Similarly to other hemodynamic-based neuroimaging modalities, functional ultrasound (fUS) measures blood flow, acting as a proxy for neurovascular activation. In concept, fUS is similar to a conventional Doppler ultrasound. By emitting a focused beam, a Doppler ultrasound provides a small column of a two-dimensional image based on the reflected echoes. In contrast, fUS relies on the release of plane or two-dimensional waves, which can cover an entire cross-section of an object with fewer ultrasound pulses. Due to its speed, it provides a lower spatial resolution per individual image. However, when these plane waves are released at different angles simultaneously at the same target, fUS can interpret and combine the echoes into a compound image with high spatial resolution. With an acquisition rate of approximately 50 compound images per 100ms, fUS also has high temporal resolution. Additionally, echo frequency distinguishes blood flow from other tissues, allowing for blood volume change quantification and correlation with neurovascular coupling [33]. With a spatial resolution on the order of 100 microns and temporal resolution approaching 0.01 s, this technology is emerging as an exciting modality for functional neuroimaging.

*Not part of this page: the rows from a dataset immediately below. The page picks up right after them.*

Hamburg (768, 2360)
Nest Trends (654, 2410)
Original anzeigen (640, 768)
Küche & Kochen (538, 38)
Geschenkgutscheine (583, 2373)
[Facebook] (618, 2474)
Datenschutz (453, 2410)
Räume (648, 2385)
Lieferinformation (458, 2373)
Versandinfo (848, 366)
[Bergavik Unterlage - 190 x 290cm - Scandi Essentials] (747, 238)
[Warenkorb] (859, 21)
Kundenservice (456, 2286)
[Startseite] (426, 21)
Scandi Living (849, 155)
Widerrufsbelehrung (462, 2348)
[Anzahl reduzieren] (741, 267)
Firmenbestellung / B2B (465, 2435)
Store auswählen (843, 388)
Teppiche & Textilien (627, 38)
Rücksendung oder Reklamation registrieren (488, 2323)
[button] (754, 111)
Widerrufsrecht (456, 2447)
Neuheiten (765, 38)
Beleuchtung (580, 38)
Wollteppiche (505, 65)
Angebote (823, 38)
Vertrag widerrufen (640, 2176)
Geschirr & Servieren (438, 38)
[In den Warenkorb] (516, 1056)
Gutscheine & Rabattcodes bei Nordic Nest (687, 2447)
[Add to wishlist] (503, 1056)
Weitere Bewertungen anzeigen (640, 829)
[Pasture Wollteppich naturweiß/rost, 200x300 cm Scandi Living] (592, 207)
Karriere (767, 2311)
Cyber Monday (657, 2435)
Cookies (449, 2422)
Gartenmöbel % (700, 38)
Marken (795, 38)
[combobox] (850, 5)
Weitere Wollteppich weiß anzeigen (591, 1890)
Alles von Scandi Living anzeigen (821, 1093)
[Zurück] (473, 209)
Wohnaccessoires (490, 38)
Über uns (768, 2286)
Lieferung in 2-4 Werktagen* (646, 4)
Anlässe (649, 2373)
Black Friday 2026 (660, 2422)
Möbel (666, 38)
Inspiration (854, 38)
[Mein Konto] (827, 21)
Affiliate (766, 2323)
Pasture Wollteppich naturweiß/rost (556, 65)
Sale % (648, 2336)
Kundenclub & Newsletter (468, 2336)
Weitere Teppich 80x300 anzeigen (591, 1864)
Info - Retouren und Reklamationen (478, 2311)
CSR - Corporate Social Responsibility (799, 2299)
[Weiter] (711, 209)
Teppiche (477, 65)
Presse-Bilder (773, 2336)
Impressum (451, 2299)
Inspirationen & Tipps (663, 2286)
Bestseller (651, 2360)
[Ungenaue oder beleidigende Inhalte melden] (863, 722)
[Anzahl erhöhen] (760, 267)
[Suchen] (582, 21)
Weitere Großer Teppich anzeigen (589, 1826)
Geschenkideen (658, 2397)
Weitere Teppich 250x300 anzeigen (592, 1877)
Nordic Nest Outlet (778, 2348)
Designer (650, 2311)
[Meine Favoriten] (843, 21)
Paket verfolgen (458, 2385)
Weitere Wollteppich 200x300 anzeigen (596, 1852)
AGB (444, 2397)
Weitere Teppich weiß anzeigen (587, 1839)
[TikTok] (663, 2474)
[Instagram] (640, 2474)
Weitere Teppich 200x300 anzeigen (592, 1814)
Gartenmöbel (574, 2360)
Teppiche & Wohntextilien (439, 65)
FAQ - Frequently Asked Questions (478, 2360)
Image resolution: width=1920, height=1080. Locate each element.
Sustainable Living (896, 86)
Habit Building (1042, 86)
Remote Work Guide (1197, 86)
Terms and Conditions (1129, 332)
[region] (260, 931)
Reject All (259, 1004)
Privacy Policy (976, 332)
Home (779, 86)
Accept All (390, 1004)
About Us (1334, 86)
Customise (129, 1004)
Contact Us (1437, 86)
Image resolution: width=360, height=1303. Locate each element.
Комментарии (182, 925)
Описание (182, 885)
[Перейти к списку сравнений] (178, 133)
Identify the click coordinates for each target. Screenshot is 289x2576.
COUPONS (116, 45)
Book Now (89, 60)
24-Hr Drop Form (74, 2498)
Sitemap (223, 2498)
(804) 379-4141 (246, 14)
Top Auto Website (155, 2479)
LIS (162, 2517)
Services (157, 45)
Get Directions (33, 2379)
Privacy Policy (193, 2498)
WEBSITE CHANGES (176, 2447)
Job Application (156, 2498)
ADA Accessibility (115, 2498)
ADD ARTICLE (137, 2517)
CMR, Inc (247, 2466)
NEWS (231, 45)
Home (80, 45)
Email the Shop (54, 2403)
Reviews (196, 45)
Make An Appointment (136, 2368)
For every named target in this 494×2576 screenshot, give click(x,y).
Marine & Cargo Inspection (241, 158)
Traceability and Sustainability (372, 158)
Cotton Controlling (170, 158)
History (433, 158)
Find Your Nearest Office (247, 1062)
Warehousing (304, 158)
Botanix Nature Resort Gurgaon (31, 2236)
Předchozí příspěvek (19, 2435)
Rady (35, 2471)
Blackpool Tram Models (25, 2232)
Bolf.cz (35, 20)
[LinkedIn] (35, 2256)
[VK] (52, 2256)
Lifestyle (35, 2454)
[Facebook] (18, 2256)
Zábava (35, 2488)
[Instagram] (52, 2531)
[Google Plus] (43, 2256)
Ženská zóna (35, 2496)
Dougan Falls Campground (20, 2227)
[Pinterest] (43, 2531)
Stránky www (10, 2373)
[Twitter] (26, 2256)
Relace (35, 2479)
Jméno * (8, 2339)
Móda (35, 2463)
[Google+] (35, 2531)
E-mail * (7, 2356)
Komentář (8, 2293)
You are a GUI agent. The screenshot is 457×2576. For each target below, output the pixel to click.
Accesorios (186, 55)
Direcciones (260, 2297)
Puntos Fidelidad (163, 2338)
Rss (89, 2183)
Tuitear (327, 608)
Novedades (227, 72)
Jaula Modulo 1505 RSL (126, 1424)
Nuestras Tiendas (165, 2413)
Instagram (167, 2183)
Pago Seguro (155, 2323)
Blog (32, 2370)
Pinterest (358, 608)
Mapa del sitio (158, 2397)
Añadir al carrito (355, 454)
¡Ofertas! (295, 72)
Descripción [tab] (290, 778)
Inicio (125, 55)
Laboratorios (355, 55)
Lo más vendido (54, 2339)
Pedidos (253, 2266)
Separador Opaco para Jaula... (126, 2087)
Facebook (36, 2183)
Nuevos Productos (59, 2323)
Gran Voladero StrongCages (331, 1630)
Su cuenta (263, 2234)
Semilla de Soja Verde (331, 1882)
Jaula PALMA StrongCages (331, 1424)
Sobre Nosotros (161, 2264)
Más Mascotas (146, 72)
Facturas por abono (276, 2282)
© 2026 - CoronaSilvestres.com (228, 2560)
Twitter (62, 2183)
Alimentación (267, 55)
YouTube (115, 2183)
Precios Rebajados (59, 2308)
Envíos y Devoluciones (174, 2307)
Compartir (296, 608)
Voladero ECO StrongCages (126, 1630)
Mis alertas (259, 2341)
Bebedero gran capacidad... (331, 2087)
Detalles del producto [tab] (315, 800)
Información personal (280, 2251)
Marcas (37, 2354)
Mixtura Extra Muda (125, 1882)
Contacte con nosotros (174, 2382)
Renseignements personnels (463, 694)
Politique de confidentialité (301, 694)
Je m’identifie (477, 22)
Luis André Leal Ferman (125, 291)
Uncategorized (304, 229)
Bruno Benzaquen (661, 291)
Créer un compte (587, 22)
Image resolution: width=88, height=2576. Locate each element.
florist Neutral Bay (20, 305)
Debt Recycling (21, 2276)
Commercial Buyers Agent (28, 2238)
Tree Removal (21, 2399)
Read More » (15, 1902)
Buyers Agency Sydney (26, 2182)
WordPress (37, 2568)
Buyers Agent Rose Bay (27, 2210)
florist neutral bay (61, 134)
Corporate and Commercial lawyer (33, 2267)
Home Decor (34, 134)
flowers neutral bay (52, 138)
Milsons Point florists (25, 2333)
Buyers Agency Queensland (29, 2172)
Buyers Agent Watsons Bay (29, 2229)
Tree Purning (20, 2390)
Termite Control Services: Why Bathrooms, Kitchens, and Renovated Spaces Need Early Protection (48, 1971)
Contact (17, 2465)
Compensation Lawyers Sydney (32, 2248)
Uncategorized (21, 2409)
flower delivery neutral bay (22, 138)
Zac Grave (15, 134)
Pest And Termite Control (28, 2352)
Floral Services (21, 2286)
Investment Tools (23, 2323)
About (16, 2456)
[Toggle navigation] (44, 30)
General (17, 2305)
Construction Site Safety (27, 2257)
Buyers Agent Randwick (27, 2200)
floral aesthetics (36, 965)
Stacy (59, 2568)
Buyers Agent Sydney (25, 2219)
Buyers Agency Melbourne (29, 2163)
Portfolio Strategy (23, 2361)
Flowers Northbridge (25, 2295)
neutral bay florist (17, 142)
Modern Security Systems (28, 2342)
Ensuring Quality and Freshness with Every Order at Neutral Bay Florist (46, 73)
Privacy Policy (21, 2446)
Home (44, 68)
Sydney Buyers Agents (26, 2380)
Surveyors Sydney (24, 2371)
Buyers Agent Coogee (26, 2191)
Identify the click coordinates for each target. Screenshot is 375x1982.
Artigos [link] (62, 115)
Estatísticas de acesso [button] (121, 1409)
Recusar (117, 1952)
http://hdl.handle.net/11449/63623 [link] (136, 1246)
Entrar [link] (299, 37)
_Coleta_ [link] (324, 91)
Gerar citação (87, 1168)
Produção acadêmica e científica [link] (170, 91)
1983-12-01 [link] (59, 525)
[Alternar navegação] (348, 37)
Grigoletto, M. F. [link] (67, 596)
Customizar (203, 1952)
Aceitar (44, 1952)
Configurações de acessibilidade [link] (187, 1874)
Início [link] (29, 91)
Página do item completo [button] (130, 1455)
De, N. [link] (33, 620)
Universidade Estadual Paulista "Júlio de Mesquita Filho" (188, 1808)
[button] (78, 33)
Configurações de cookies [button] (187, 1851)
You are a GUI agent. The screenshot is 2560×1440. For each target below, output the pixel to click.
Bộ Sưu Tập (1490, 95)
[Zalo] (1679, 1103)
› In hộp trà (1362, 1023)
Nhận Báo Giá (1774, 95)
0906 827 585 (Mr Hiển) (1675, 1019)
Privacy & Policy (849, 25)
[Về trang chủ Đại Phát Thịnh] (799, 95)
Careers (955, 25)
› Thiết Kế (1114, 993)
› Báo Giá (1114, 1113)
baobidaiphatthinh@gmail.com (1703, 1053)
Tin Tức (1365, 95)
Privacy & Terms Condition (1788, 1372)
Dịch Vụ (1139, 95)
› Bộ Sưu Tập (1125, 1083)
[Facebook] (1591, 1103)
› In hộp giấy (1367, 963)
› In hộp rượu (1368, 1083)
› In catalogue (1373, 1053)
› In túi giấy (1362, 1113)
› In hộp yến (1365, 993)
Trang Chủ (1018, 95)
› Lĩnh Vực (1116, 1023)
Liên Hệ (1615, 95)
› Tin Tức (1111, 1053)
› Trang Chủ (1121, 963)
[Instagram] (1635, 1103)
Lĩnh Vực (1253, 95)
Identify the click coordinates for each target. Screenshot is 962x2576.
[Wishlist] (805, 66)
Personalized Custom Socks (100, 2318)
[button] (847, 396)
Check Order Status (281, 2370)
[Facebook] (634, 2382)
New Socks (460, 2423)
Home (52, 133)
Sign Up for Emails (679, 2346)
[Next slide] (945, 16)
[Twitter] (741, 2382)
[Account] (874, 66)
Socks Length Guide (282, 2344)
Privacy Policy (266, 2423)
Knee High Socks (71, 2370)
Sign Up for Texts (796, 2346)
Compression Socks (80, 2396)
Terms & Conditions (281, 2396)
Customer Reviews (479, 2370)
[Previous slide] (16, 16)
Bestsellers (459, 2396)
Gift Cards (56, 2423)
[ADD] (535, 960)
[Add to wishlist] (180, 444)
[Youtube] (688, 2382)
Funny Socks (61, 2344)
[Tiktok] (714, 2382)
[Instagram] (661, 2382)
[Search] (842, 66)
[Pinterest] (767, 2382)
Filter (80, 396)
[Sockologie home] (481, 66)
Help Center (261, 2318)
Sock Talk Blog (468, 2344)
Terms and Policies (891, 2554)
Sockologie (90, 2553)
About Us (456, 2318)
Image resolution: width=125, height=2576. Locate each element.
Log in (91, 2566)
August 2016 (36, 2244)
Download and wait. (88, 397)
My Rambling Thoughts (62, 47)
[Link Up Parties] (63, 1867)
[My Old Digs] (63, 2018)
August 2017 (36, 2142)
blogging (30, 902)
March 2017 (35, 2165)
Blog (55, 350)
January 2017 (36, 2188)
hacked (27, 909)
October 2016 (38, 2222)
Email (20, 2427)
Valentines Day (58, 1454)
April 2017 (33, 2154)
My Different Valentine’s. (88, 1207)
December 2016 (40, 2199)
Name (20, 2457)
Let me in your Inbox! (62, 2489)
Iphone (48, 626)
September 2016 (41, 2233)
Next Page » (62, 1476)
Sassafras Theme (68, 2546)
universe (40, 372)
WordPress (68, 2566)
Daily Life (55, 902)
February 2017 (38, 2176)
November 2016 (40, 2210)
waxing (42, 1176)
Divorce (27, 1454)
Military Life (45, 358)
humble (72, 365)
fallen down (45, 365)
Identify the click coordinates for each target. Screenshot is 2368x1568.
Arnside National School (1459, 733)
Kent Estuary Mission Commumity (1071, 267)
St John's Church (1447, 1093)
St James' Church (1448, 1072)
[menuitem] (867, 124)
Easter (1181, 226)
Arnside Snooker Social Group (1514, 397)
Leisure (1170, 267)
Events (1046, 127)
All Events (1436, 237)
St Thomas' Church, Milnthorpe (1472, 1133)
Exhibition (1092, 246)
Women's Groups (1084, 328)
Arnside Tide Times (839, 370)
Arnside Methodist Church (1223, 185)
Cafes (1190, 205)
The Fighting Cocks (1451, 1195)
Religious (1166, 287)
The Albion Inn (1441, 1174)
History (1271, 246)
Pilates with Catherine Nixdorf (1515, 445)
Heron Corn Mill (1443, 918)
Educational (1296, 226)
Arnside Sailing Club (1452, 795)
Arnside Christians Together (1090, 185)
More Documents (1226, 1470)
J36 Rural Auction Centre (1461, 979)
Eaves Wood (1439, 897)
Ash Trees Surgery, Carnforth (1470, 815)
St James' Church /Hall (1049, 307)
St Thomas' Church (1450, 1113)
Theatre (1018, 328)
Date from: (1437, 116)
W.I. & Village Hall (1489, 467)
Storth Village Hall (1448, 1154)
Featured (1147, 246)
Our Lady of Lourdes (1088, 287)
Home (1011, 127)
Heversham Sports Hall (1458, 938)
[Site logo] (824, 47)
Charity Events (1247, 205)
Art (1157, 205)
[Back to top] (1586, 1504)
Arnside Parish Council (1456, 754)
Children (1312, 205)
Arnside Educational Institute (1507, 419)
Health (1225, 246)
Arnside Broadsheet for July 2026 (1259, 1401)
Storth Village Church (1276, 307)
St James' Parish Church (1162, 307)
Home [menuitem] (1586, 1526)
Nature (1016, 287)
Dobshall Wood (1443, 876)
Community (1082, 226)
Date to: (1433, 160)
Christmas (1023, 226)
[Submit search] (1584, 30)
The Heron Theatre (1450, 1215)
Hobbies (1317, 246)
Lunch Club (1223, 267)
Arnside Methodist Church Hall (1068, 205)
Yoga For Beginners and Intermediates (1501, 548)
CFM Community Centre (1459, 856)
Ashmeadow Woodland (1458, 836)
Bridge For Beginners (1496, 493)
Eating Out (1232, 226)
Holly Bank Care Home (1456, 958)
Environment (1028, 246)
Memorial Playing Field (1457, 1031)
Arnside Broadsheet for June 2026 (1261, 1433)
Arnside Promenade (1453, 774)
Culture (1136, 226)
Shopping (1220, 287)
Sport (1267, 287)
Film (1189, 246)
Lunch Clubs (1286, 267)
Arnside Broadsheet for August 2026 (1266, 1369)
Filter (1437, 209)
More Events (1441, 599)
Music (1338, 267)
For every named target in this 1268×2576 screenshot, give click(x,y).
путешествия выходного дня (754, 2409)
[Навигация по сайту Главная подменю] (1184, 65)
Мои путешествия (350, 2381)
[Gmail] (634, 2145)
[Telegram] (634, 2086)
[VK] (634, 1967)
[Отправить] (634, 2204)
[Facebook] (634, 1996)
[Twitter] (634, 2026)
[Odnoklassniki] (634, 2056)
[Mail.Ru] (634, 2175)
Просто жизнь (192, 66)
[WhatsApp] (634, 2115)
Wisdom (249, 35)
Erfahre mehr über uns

Applications in LUT Function

At present, noise generated by bony structures that enclose the target of interest (e.g., skull in the case of the brain) limits the application of this modality to animal models and intraoperative settings. However, fUS offers important advantages compared to fMRI as the gold standard. In addition to improved temporal resolution, fUS can be used to image small neural structures, such as the spinal cord, that are notoriously difficult to assess using fMRI. In a pilot study of patients undergoing implantation of a spinal cord stimulator for pain, Agyeman et al. examined the response of the thoracic spinal cord to bladder filling and emptying [34]. The authors performed urodynamics in a series of anesthetized able-bodied patients finding a strong correlation between the hemodynamic signal obtained in the dorsal spinal cord and bladder pressure. The same group employed fUS to study spinal cord activity in rats undergoing bladder filling and spontaneous emptying. Based on the strong correlation between spinal cord response and LUT activity, the authors developed a computational model able to predict LUT events based on hemodynamic signal derived from the spinal cord [35].

Advantages and Limitations

As above, fUS is currently limited to invasive monitoring by its signal-to-noise ratio. However, innovations in image acquisition will eventually make this modality noninvasive. For example, low-frequency probes (1–3 MHz) used in transcranial Doppler ultrasound can image intracerebral segments of the basilar arteries through the temporal bone window– the thinnest part of the skull [36]. Lower frequencies enhance bone penetration and reduce signal attenuation and scattering, although, they decrease spatial resolution due to longer wavelengths. Nonetheless, using low-frequency probes in fUS could enable noninvasive imaging.

Another innovation that may compensate for bone attenuation without sacrificing spatial resolution is the use of intravenous microbubble contrast agents. These enable brain fUS in rats with intact skulls due to the large echo frequency difference between the microbubble gas and surrounding tissue [37]. Fast imaging is ideal for avoiding bursting microbubbles, which may reduce that echo frequency difference, making it well-suited for fUS. This method achieved a spatial resolution of 100 micrometers and a temporal resolution of 2 milliseconds, comparable to fUS conducted via a plastic skull window. Since microbubble contrast is already used in vascular and renal imaging, it could have similar potential for human neuroimaging applications. Further investigation into this non-invasive approach could increase the accessibility of fUS neuroimaging to outpatient settings.